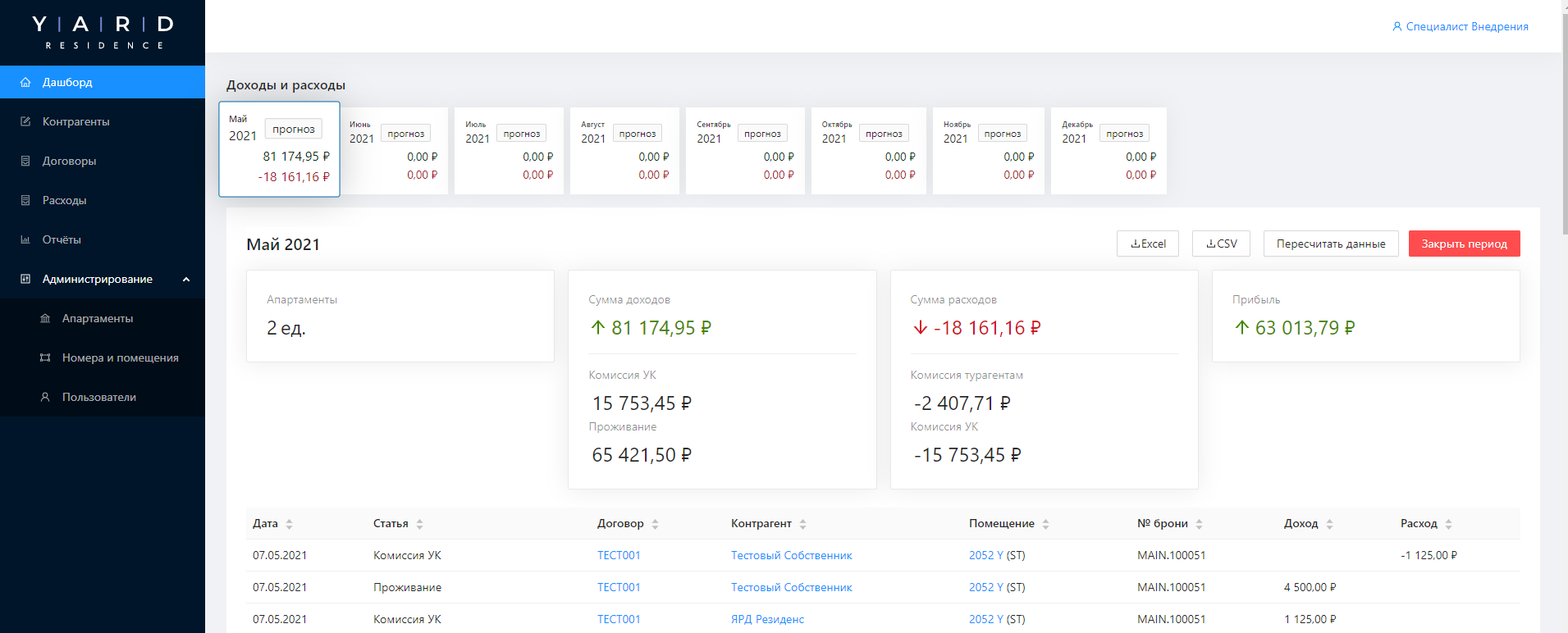Sort table by Контрагент column arrows

(x=802, y=524)
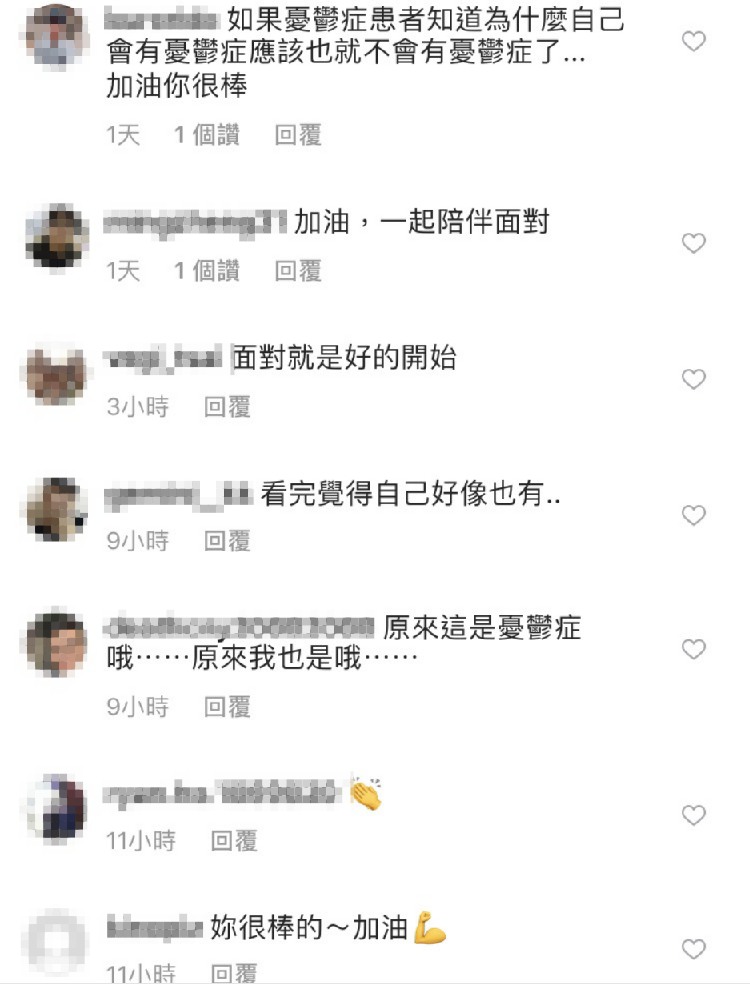Image resolution: width=750 pixels, height=985 pixels.
Task: Open the gray default avatar of last commenter
Action: [x=55, y=942]
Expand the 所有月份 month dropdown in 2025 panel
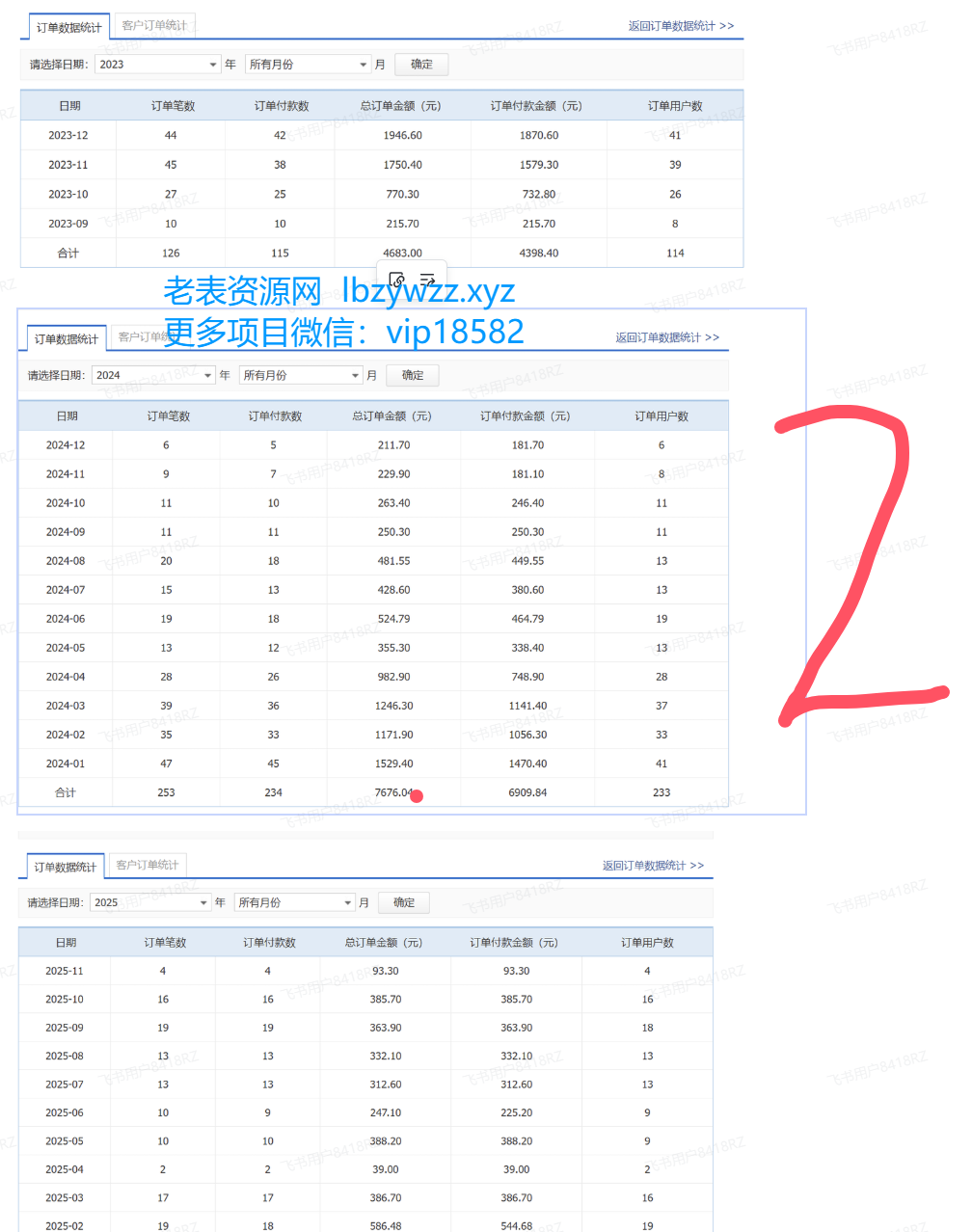 (x=294, y=902)
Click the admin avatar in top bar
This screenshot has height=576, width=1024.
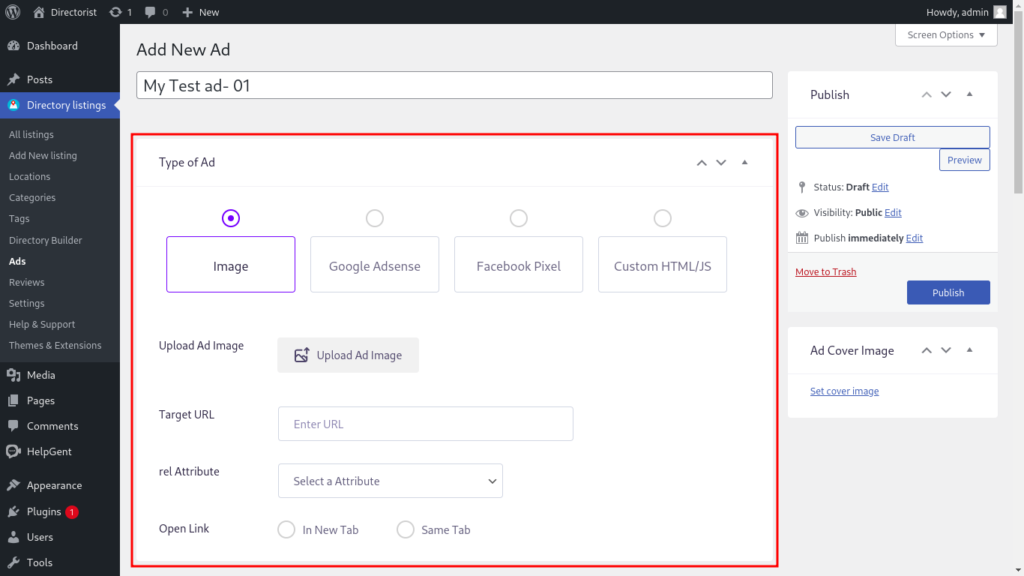point(999,12)
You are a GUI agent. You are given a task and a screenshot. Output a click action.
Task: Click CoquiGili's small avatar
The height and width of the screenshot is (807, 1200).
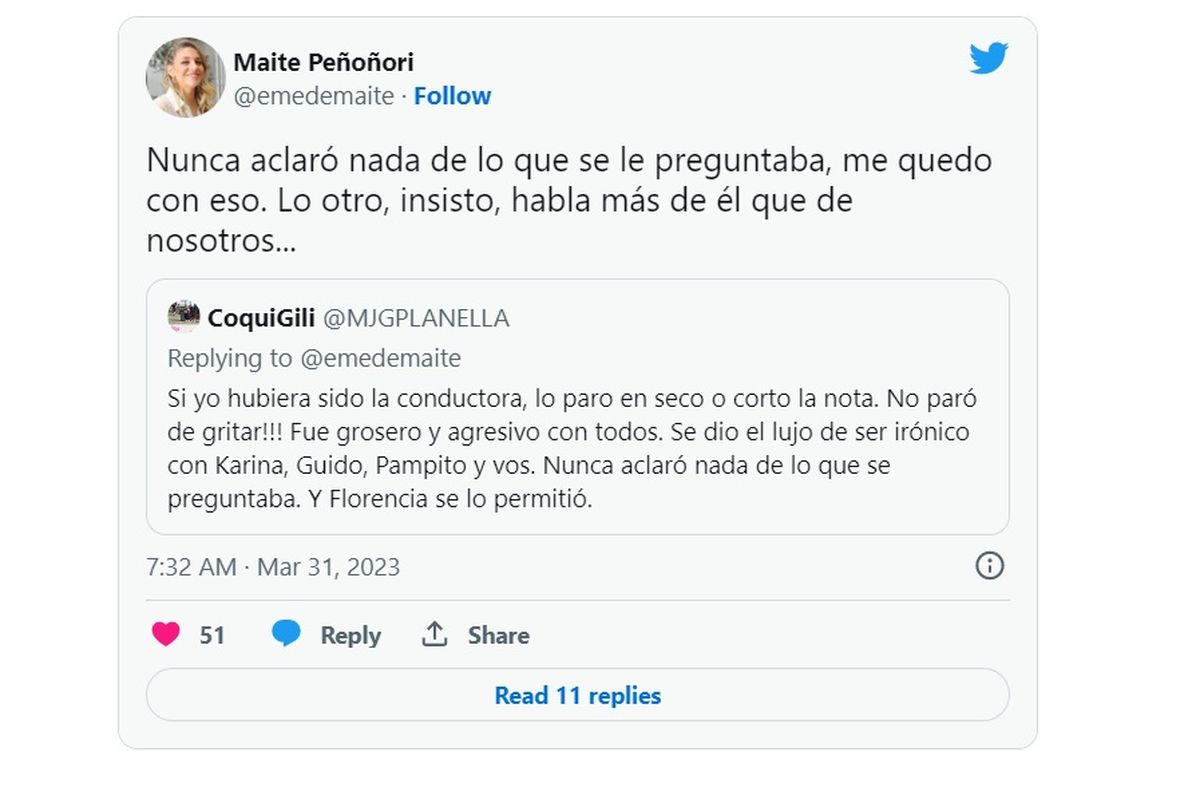(184, 317)
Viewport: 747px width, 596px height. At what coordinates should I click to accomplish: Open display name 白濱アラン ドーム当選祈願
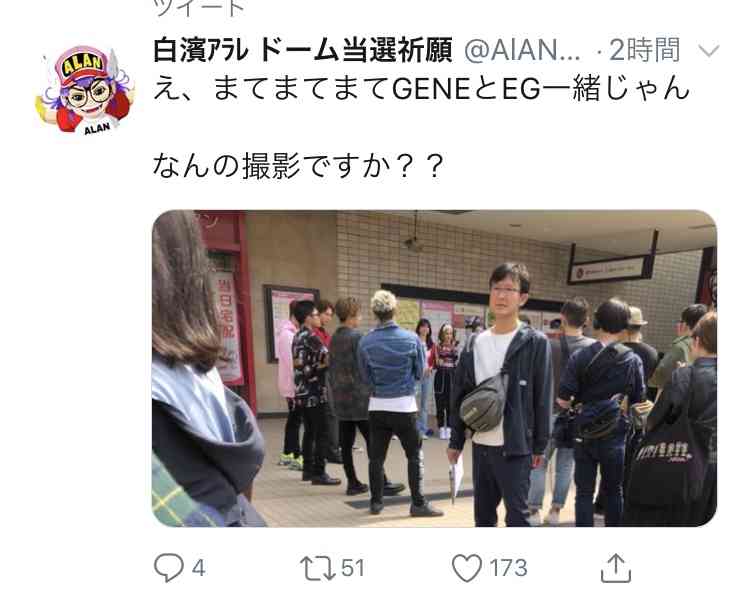click(303, 51)
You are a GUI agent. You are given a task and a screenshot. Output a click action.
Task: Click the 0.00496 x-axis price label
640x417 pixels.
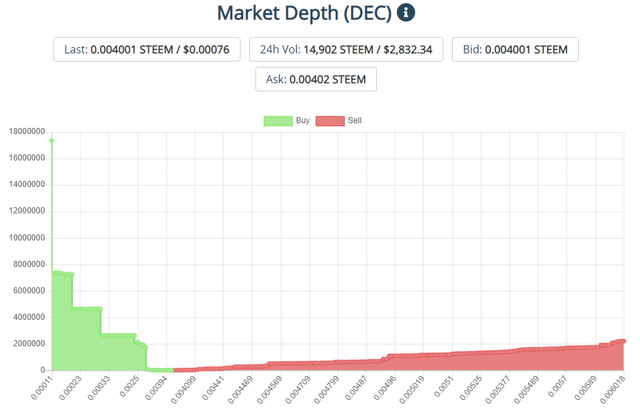click(385, 388)
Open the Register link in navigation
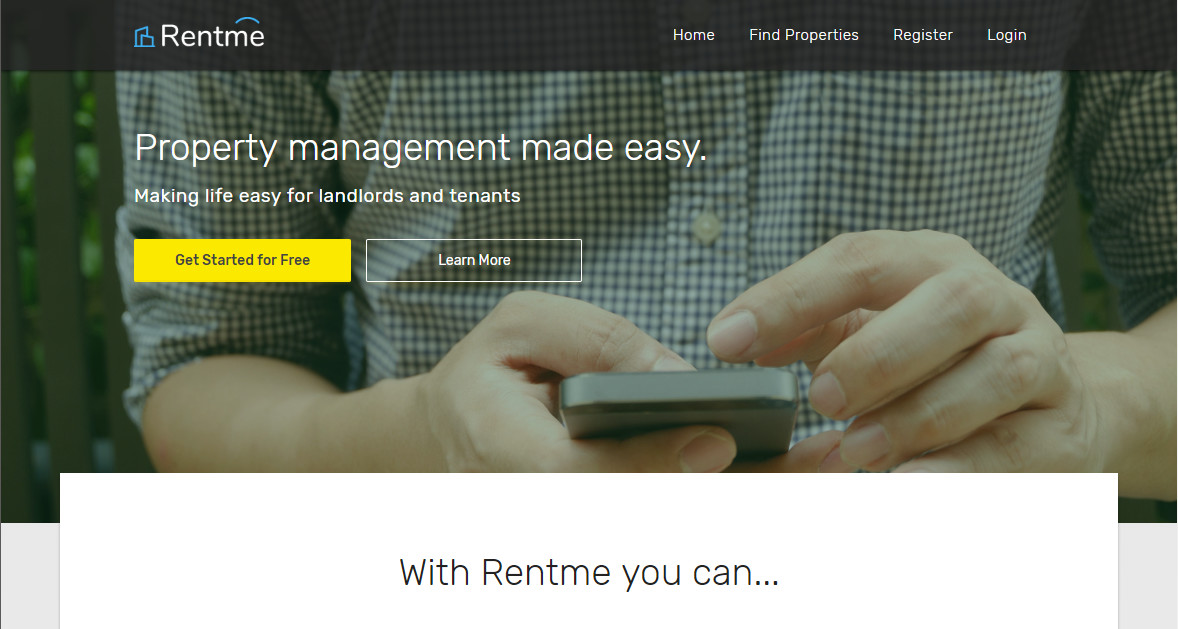Screen dimensions: 1178x629 (x=923, y=35)
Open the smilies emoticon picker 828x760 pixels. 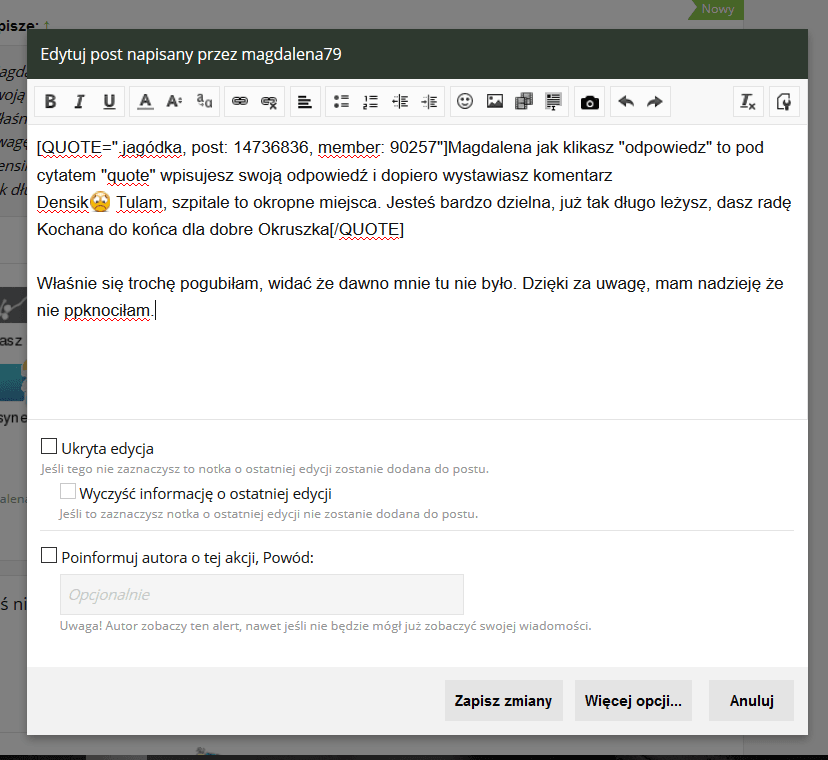pyautogui.click(x=464, y=101)
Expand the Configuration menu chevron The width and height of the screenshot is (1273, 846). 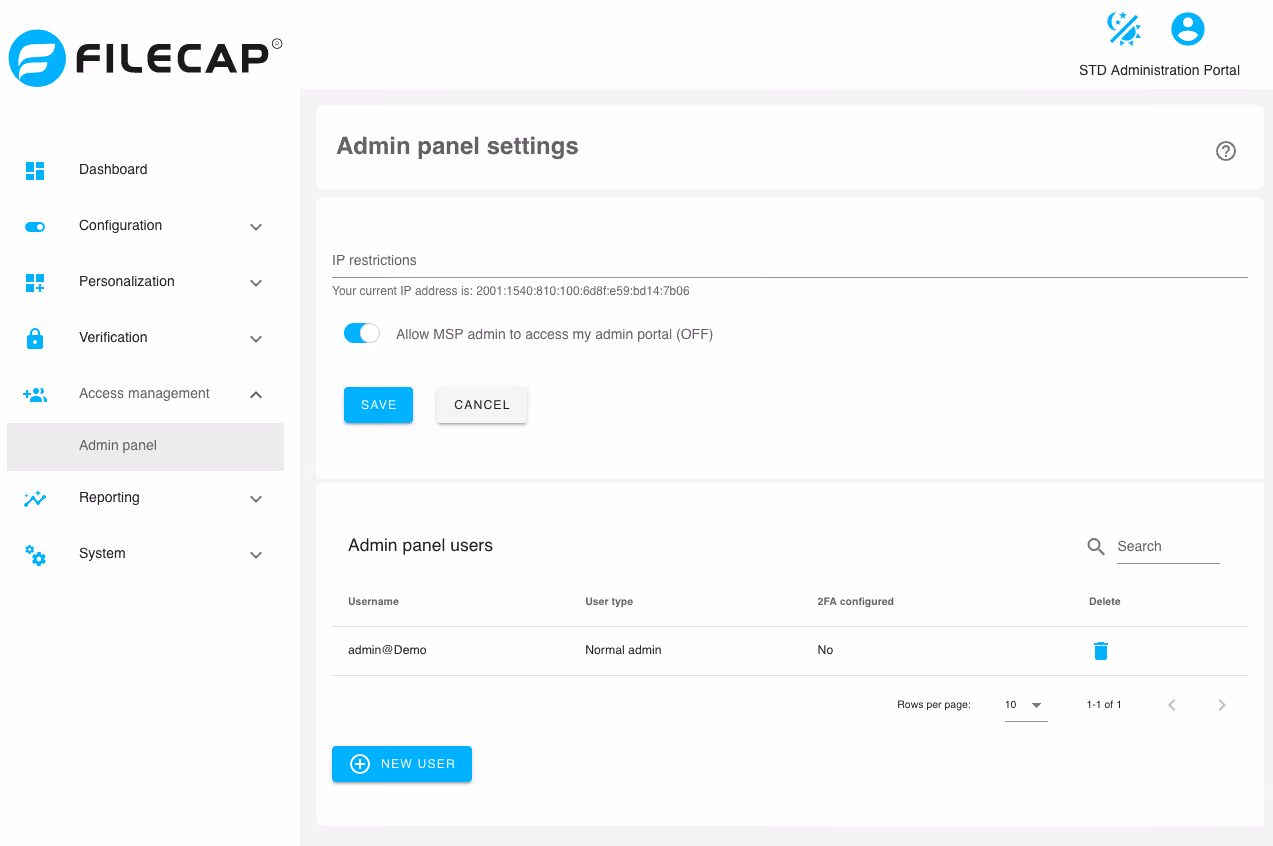point(256,227)
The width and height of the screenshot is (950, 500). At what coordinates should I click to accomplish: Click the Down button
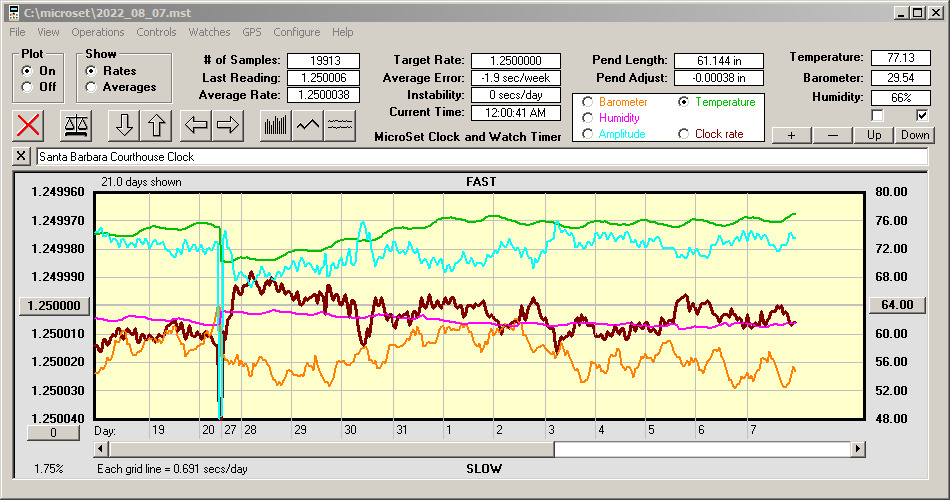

Exercise prompt
Although pictures appear among the records above, none are to be output; print exactly the lines from the line containing "Expand the 所有月份 month dropdown in 2025 panel" through the line containing "Task: Click the 0.00496 x-axis price label".

Response to the exercise
Expand the 所有月份 month dropdown in 2025 panel
 (x=294, y=902)
Click the admin avatar in top bar
This screenshot has height=576, width=1024.
point(999,12)
You are a GUI agent. You are given a task and a screenshot. Output a click action.
Task: Click CoquiGili's small avatar
The height and width of the screenshot is (807, 1200).
(184, 317)
Viewport: 747px width, 596px height. At what coordinates should I click to accomplish: Open display name 白濱アラン ドーム当選祈願
click(303, 51)
You are a GUI agent. You are given a task and a screenshot. Output a click action.
Task: Click the 0.00496 x-axis price label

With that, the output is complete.